*** Opening Records for the task ***
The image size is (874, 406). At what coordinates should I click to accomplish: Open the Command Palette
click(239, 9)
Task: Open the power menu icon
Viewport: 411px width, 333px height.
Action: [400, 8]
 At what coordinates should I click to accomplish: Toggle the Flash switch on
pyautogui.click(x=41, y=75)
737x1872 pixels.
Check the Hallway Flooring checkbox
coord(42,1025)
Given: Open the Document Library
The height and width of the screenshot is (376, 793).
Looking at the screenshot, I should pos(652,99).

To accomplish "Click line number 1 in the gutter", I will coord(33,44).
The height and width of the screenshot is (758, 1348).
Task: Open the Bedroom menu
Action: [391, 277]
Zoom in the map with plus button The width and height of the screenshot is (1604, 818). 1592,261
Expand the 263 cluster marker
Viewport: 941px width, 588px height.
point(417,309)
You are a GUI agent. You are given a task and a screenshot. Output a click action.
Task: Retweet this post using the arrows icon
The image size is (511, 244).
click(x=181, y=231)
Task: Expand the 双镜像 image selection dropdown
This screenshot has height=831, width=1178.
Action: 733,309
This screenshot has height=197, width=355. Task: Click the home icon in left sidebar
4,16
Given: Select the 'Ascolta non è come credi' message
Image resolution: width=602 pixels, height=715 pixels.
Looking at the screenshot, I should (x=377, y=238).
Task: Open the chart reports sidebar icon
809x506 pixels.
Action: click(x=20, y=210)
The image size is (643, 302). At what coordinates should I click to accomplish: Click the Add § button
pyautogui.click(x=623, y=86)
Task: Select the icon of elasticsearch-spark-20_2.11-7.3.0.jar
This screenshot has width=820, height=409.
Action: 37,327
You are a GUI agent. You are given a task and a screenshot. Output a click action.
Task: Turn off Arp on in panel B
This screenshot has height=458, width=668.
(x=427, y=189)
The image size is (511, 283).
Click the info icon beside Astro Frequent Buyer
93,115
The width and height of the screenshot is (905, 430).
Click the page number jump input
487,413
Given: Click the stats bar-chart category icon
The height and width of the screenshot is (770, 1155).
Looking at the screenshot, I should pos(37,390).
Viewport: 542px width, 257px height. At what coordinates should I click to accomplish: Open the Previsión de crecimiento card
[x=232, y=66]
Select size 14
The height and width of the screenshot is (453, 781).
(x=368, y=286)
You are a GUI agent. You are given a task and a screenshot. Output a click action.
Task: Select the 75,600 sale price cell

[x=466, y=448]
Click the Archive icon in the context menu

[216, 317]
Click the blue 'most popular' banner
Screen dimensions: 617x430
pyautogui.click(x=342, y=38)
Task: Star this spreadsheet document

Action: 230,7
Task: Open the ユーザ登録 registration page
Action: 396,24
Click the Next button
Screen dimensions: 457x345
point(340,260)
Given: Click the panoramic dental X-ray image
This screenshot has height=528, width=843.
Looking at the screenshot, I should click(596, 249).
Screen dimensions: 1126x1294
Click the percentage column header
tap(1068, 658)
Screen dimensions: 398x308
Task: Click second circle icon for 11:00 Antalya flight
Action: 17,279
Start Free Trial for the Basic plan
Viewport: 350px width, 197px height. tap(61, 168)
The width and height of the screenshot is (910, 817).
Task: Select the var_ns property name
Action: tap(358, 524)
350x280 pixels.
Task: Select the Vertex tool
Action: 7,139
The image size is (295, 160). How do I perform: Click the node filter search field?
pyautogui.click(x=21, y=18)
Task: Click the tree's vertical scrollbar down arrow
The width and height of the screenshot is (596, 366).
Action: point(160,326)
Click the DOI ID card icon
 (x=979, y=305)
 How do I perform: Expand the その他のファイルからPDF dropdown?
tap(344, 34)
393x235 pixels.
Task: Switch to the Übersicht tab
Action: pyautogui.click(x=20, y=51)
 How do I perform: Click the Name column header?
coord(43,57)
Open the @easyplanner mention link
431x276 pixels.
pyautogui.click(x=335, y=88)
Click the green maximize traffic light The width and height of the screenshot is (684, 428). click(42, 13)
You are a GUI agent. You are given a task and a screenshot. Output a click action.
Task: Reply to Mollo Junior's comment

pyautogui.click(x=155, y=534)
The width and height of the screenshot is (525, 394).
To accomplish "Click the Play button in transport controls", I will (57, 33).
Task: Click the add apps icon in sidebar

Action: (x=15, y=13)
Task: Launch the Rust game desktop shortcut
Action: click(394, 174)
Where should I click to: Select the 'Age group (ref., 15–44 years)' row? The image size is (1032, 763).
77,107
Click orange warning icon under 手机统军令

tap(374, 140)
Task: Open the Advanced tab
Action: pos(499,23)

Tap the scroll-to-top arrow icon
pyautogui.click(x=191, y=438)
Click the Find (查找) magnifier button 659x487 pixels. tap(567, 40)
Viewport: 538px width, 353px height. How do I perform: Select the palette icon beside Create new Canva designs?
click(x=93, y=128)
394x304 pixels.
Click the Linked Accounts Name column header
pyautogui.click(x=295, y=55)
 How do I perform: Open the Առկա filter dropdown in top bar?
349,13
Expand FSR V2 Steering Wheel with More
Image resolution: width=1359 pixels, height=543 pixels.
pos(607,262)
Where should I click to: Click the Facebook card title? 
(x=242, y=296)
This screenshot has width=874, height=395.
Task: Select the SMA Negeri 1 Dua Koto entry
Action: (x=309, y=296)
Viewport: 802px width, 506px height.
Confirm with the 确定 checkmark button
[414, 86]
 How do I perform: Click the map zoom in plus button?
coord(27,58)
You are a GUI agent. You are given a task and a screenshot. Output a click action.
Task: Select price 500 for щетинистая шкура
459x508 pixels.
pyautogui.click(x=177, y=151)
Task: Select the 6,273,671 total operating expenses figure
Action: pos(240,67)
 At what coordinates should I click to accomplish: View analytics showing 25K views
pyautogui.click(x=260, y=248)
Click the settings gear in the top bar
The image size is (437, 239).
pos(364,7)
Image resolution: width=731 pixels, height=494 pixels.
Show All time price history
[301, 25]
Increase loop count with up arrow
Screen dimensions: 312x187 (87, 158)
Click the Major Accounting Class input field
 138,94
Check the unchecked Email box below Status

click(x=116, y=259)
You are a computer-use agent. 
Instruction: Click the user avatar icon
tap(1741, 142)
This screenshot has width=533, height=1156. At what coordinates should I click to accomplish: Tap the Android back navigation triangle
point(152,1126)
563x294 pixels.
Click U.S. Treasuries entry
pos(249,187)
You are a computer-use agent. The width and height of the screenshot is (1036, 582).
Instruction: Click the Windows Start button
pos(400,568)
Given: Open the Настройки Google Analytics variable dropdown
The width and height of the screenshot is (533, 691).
*** Closing Records for the task ***
Problem requirements:
The entries above are to be copied word for word.

Answer to the exercise:
The image size is (874, 406). At what coordinates should I click to accomplish: Open the Command Palette
click(239, 9)
Task: Open the power menu icon
Viewport: 411px width, 333px height.
Action: [400, 8]
 At what coordinates should I click to accomplish: Toggle the Flash switch on
pyautogui.click(x=41, y=75)
737x1872 pixels.
Check the Hallway Flooring checkbox
coord(42,1025)
Given: Open the Document Library
The height and width of the screenshot is (376, 793).
Looking at the screenshot, I should pos(652,99).

To accomplish "Click line number 1 in the gutter", I will coord(33,44).
The height and width of the screenshot is (758, 1348).
Task: Open the Bedroom menu
Action: [391, 277]
Zoom in the map with plus button The width and height of the screenshot is (1604, 818). 1592,261
Expand the 263 cluster marker
Viewport: 941px width, 588px height.
point(417,309)
You are a GUI agent. You are given a task and a screenshot. Output a click action.
Task: Retweet this post using the arrows icon
The image size is (511, 244).
click(x=181, y=231)
Task: Expand the 双镜像 image selection dropdown
This screenshot has height=831, width=1178.
Action: 733,309
This screenshot has height=197, width=355. Task: Click the home icon in left sidebar
4,16
Given: Select the 'Ascolta non è come credi' message
Image resolution: width=602 pixels, height=715 pixels.
Looking at the screenshot, I should (x=377, y=238).
Task: Open the chart reports sidebar icon
809x506 pixels.
Action: click(x=20, y=210)
The image size is (643, 302). At what coordinates should I click to accomplish: Click the Add § button
pyautogui.click(x=623, y=86)
Task: Select the icon of elasticsearch-spark-20_2.11-7.3.0.jar
This screenshot has width=820, height=409.
Action: 37,327
You are a GUI agent. You are given a task and a screenshot. Output a click action.
Task: Turn off Arp on in panel B
This screenshot has height=458, width=668.
(x=427, y=189)
The image size is (511, 283).
Click the info icon beside Astro Frequent Buyer
93,115
The width and height of the screenshot is (905, 430).
Click the page number jump input
487,413
Given: Click the stats bar-chart category icon
The height and width of the screenshot is (770, 1155).
Looking at the screenshot, I should pos(37,390).
Viewport: 542px width, 257px height. At what coordinates should I click to accomplish: Open the Previsión de crecimiento card
[x=232, y=66]
Select size 14
The height and width of the screenshot is (453, 781).
(x=368, y=286)
You are a GUI agent. You are given a task and a screenshot. Output a click action.
Task: Select the 75,600 sale price cell

[x=466, y=448]
Click the Archive icon in the context menu

[216, 317]
Click the blue 'most popular' banner
Screen dimensions: 617x430
pyautogui.click(x=342, y=38)
Task: Star this spreadsheet document

Action: 230,7
Task: Open the ユーザ登録 registration page
Action: 396,24
Click the Next button
Screen dimensions: 457x345
point(340,260)
Given: Click the panoramic dental X-ray image
This screenshot has height=528, width=843.
Looking at the screenshot, I should click(596, 249).
Screen dimensions: 1126x1294
Click the percentage column header
tap(1068, 658)
Screen dimensions: 398x308
Task: Click second circle icon for 11:00 Antalya flight
Action: 17,279
Start Free Trial for the Basic plan
Viewport: 350px width, 197px height. tap(61, 168)
The width and height of the screenshot is (910, 817).
Task: Select the var_ns property name
Action: tap(358, 524)
350x280 pixels.
Task: Select the Vertex tool
Action: 7,139
The image size is (295, 160). How do I perform: Click the node filter search field?
pyautogui.click(x=21, y=18)
Task: Click the tree's vertical scrollbar down arrow
The width and height of the screenshot is (596, 366).
Action: point(160,326)
Click the DOI ID card icon
 (x=979, y=305)
 How do I perform: Expand the その他のファイルからPDF dropdown?
tap(344, 34)
393x235 pixels.
Task: Switch to the Übersicht tab
Action: pyautogui.click(x=20, y=51)
 How do I perform: Click the Name column header?
coord(43,57)
Open the @easyplanner mention link
431x276 pixels.
pyautogui.click(x=335, y=88)
Click the green maximize traffic light The width and height of the screenshot is (684, 428). click(42, 13)
You are a GUI agent. You are given a task and a screenshot. Output a click action.
Task: Reply to Mollo Junior's comment

pyautogui.click(x=155, y=534)
The width and height of the screenshot is (525, 394).
To accomplish "Click the Play button in transport controls", I will (57, 33).
Task: Click the add apps icon in sidebar

Action: (x=15, y=13)
Task: Launch the Rust game desktop shortcut
Action: click(394, 174)
Where should I click to: Select the 'Age group (ref., 15–44 years)' row? The image size is (1032, 763).
77,107
Click orange warning icon under 手机统军令

tap(374, 140)
Task: Open the Advanced tab
Action: pos(499,23)

Tap the scroll-to-top arrow icon
pyautogui.click(x=191, y=438)
Click the Find (查找) magnifier button 659x487 pixels. tap(567, 40)
Viewport: 538px width, 353px height. How do I perform: Select the palette icon beside Create new Canva designs?
click(x=93, y=128)
394x304 pixels.
Click the Linked Accounts Name column header
pyautogui.click(x=295, y=55)
 How do I perform: Open the Առկա filter dropdown in top bar?
349,13
Expand FSR V2 Steering Wheel with More
Image resolution: width=1359 pixels, height=543 pixels.
pos(607,262)
Where should I click to: Click the Facebook card title? 
(x=242, y=296)
This screenshot has width=874, height=395.
Task: Select the SMA Negeri 1 Dua Koto entry
Action: (x=309, y=296)
Viewport: 802px width, 506px height.
Confirm with the 确定 checkmark button
[414, 86]
 How do I perform: Click the map zoom in plus button?
coord(27,58)
You are a GUI agent. You are given a task and a screenshot. Output a click action.
Task: Select price 500 for щетинистая шкура
459x508 pixels.
pyautogui.click(x=177, y=151)
Task: Select the 6,273,671 total operating expenses figure
Action: pos(240,67)
 At what coordinates should I click to accomplish: View analytics showing 25K views
pyautogui.click(x=260, y=248)
Click the settings gear in the top bar
The image size is (437, 239).
pos(364,7)
Image resolution: width=731 pixels, height=494 pixels.
Show All time price history
[301, 25]
Increase loop count with up arrow
Screen dimensions: 312x187 (87, 158)
Click the Major Accounting Class input field
 138,94
Check the unchecked Email box below Status

click(x=116, y=259)
You are a computer-use agent. 
Instruction: Click the user avatar icon
tap(1741, 142)
This screenshot has width=533, height=1156. At what coordinates should I click to accomplish: Tap the Android back navigation triangle
point(152,1126)
563x294 pixels.
Click U.S. Treasuries entry
pos(249,187)
You are a computer-use agent. The width and height of the screenshot is (1036, 582).
Instruction: Click the Windows Start button
pos(400,568)
Given: Open the Настройки Google Analytics variable dropdown
The width and height of the screenshot is (533, 691).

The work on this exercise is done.